Mais l’ancienneté n’y est calculée qu’à partir de 2015. Pour un travailleur entré en 1999, cela représente moins de 32 000 FCFA par année réelle de service.

Article 3 — L’abandon de la protection sociale

Le travailleur « fait abandon de sa demande de dommages-intérêts pour non-affiliation aux institutions sociales ».

Autrement dit : il signe lui-même l’extinction de toute réclamation liée au fait de n’avoir jamais été affilié à l’IPRES, à l’IPM et à la Caisse de Sécurité Sociale pendant vingt ans.

Cet article est remarquable à un autre titre : en demandant au salarié d’y renoncer, il reconnaît par écrit l’existence de la non-affiliation.

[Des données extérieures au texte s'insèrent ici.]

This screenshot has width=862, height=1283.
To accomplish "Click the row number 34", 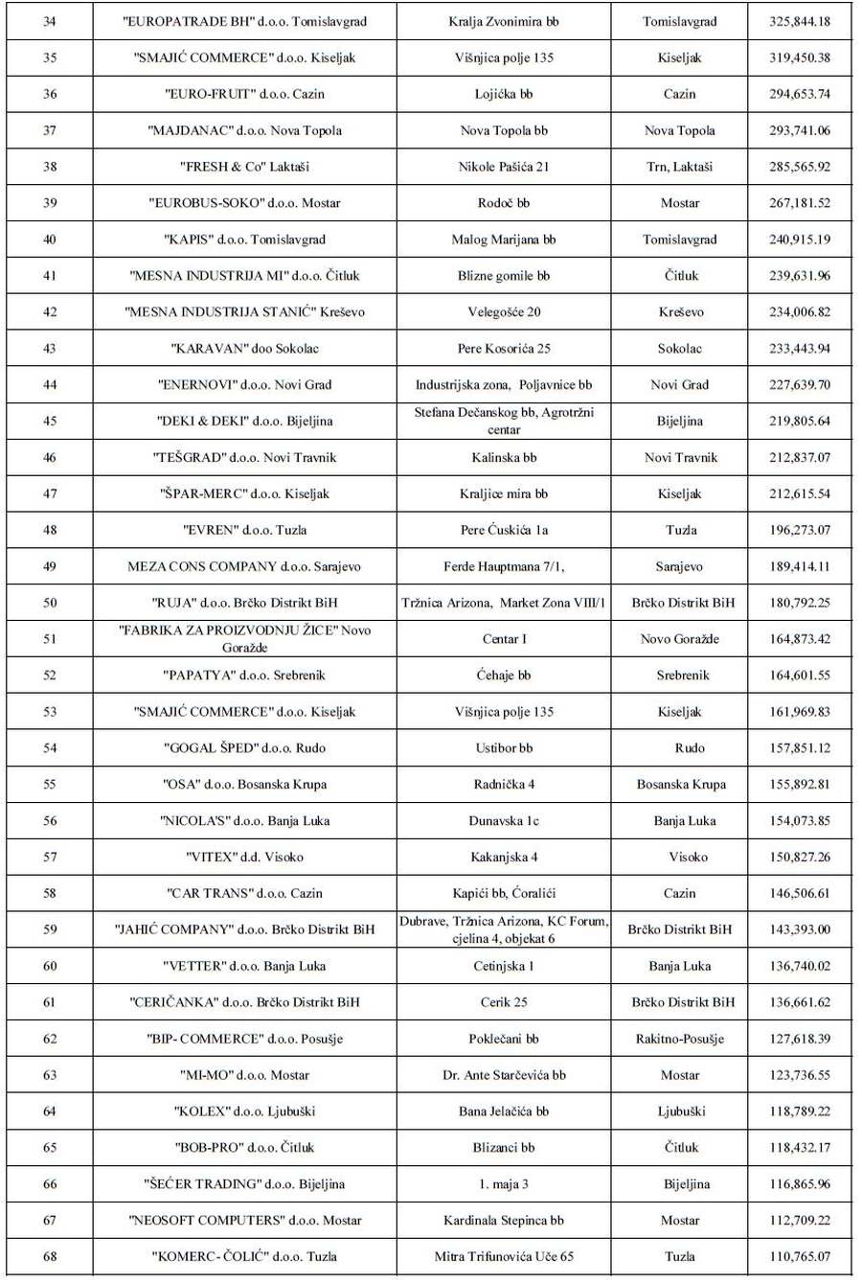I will (50, 21).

Article 4 — La renonciation totale et définitive

Les parties s’engagent à « n’entreprendre aucune action en réclamation de quelque droit ».

Sans limite d’objet. Sans limite de durée. Y compris, donc, s’il devait apparaître demain que les retenues fiscales prélevées sur les salaires n’ont jamais été reversées à l’administration.

Une négociation déjà verrouillée

Selon les documents consultés, plusieurs éléments essentiels avaient déjà été arrêtés avant toute signature individuelle. Le protocole général fixait déjà :

  • la date de départ de l’ancienneté ;
  • le mode de calcul des indemnités ;
  • l’abandon des revendications liées à la non-affiliation IPRES / IPM / CSS.

Chaque salarié s’est ainsi vu présenter un accord dont les paramètres essentiels étaient déjà fixés. Il pouvait signer, ou ne rien recevoir.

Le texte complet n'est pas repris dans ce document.